Un nostro lettore, riprendendo un articolo del New York Times sull'ipersensibilità dei tamponi, vorrebbe sapere "perché si continua a non tenere conto di ciò e a fare screening di massa su asintomatici che producono ogni giorno un numero di cosiddetti 'casi', che andrebbero invece verificati clinicamente uno ad uno".

Il problema è che, purtroppo, anche chi non trasmette il virus potrebbe avere un tampone positivo. Abbiamo tamponi in cui le persone hanno il tampone che viene considerato positivo senza che siano in grado di trasmettere il virus.
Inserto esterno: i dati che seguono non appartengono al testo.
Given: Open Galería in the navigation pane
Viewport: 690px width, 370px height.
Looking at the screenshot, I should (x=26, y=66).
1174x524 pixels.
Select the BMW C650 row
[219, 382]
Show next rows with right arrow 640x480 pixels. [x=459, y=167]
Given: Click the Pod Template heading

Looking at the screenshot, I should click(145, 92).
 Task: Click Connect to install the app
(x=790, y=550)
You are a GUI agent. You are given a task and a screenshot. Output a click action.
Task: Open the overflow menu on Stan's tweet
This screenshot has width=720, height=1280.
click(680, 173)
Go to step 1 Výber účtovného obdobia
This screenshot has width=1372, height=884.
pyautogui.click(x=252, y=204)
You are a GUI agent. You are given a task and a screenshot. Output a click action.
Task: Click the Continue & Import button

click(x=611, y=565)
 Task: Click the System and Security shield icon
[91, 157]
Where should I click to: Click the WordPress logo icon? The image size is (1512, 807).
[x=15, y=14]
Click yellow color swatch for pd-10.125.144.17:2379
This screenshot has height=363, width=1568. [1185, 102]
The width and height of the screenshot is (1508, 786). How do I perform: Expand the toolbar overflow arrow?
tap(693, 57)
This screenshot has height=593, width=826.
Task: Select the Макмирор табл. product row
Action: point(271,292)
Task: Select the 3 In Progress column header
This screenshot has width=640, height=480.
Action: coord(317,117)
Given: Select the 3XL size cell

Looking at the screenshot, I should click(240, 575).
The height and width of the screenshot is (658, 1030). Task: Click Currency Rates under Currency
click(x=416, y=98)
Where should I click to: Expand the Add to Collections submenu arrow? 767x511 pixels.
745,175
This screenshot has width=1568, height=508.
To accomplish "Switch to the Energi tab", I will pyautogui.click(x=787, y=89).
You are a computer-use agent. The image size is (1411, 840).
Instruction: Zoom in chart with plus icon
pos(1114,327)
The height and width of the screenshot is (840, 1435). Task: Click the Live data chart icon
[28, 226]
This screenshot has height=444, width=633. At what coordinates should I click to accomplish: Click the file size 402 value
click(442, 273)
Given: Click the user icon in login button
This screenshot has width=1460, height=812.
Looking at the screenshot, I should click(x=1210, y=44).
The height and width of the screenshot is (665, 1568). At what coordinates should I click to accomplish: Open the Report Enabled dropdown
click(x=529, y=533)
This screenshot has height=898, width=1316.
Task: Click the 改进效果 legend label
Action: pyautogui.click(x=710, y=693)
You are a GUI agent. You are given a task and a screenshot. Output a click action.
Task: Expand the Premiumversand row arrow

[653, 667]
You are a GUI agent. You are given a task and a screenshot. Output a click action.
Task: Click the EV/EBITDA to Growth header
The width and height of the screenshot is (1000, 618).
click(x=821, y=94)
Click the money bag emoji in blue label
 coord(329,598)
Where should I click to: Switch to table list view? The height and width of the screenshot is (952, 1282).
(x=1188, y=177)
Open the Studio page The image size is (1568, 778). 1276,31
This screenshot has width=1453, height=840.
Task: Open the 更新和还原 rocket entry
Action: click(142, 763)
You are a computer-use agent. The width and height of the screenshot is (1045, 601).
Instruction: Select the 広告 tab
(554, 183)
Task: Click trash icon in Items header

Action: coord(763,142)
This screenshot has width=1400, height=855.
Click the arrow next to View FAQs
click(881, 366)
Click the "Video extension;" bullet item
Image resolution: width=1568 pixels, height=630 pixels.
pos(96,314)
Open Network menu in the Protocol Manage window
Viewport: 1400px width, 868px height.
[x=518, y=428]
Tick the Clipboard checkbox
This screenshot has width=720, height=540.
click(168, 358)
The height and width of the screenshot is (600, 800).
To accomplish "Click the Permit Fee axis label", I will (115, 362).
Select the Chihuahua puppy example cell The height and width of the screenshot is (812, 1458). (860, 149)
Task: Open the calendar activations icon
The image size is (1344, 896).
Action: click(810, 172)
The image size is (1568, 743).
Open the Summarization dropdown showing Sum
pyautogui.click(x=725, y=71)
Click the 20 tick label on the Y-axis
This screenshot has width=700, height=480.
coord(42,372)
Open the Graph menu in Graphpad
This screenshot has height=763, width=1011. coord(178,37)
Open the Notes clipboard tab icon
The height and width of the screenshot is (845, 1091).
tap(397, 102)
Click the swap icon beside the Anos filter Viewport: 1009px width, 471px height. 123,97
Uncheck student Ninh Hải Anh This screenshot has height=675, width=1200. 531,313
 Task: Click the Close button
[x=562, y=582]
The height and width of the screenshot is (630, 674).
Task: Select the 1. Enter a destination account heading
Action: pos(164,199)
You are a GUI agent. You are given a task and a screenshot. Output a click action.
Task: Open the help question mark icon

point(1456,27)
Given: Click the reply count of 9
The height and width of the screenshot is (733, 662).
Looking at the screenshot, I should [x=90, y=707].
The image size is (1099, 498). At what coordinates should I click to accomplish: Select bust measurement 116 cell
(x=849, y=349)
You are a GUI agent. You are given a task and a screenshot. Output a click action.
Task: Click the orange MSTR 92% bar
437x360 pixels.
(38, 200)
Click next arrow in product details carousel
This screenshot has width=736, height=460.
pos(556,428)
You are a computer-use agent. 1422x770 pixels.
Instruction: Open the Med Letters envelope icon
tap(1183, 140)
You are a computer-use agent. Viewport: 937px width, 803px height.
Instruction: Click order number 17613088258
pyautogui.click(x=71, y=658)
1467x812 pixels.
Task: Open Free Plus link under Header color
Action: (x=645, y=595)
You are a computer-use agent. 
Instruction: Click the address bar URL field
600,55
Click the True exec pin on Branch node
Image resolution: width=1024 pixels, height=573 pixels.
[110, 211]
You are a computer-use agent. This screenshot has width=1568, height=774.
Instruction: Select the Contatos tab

Positivo, non misurando la carica virale, non ci dice se è contagioso o meno.

Un altro lettore chiede: "Considerato che il vaccino antinfluenzale è formato con le possibili influenze incontrate negli anni precedenti e non copre tutte le influenze, e, quindi, come già successo ci si può ammalare comunque, vale la pena di vaccinarsi solo perché come è stato detto, così si distingue il Covid? E conviene che un immunodepresso si vaccini? e qual è il periodo migliore per vaccinarsi, visto che gli anticorpi prodotti dal vaccino tendo a scomparire nel giro di uno due mesi?".

Il prima possibile, appena arriveranno i vaccini, dopo il 5 di ottobre.

E questo per due ragioni: circola meno virus influenzale e, in questo modo, si aiutano i medici a capire se si tratta di Covid oppure no. E poi perché non sappiamo cosa potrebbero rischiare i nostri pazienti nel caso in cui dovessero essere colpiti nello stesso momento da influenza e Covid. Il rischio è di una miscela devastante.